Hollow porous Ni@SiC nanospheres for enhancing electromagnetic wave absorption

Multi-component and a large number of non-homogeneous interface absorbers have been proven to be the preferred choice of electromagnetic wave (EMW) absorption materials. Herein, hollow porous Ni@SiC nanospheres (HPNS) were successfully constructed by combining a carbothermal reduction preparation strategy and subsequent electroless plating process. The heterogeneous dielectric/magnetic multi-component benefit to excellent EMW absorption properties through forming multiple polarizations, dielectric loss, and magnetic loss effects.
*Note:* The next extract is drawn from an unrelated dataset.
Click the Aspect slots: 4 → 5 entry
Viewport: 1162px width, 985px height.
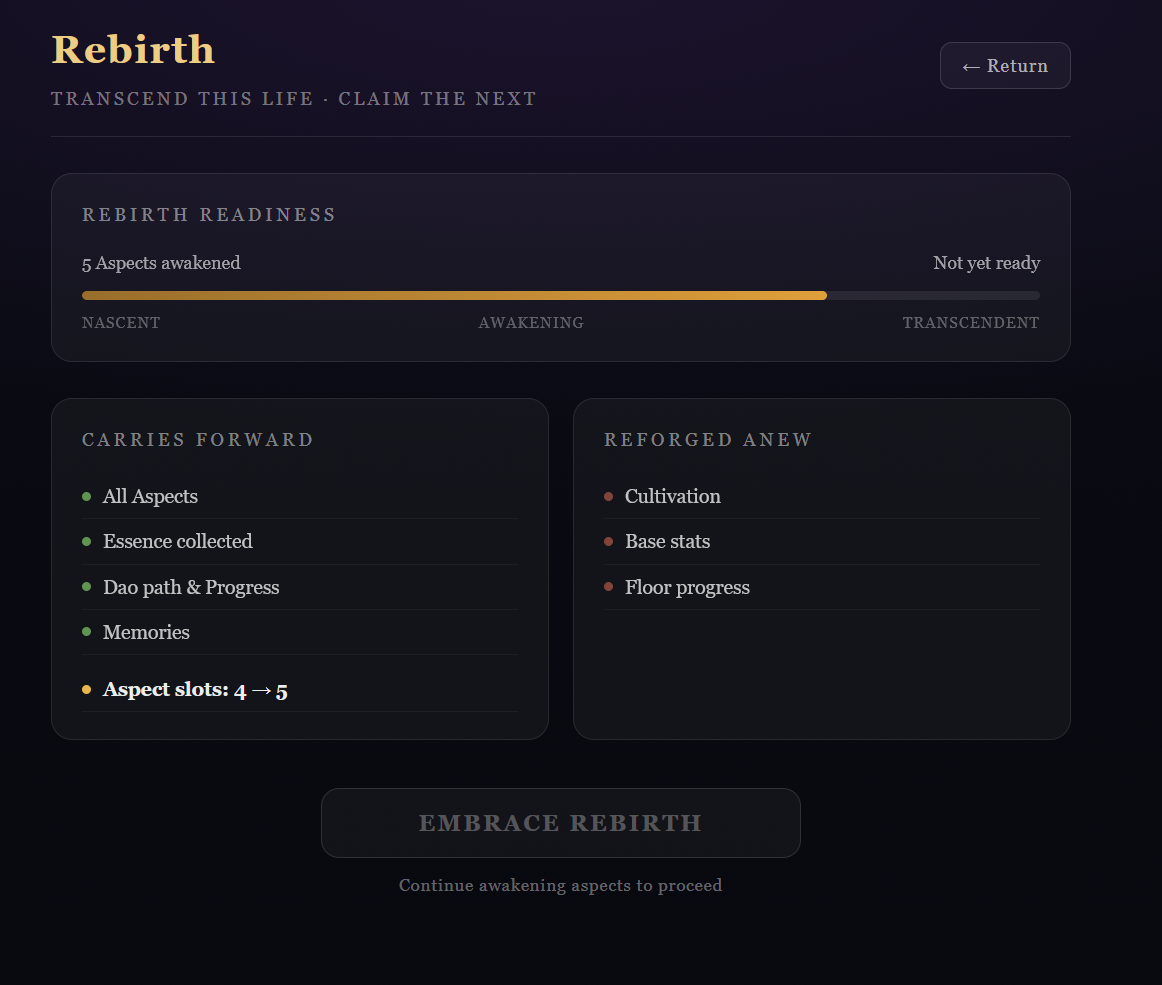click(195, 690)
Particularly, the HPNS at the optimal ratio with a low filler loading of 20 wt% exhibits the minimum reflection loss (RLmin) value of -62.39 dB at 13.28 GHz and the maximum effective absorption bandwidth (EABmax) is up to 5.36 GHz (12.64-18 GHz), and the corresponding thin matching thicknesses are 1.96 mm and 1.80 mm, respectively. Furthermore, the maximum radar cross section (RCS) reduction of HPNS over PEC reaches 26.02 dB m2 (1.96 mm) under far-field conditions, which means that the prepared HPNS is extraordinarily promising for practical applications. This work guides the preparation of high-performance EMW absorbers as well as radar stealth materials.

Automated summary

Hollow porous Ni@SiC nanospheres were successfully constructed by combining a carbothermal reduction preparation strategy and subsequent electroless plating process. The heterogeneous dielectric/magnetic multi-component structure of the nanospheres contributes to their excellent electromagnetic wave absorption properties.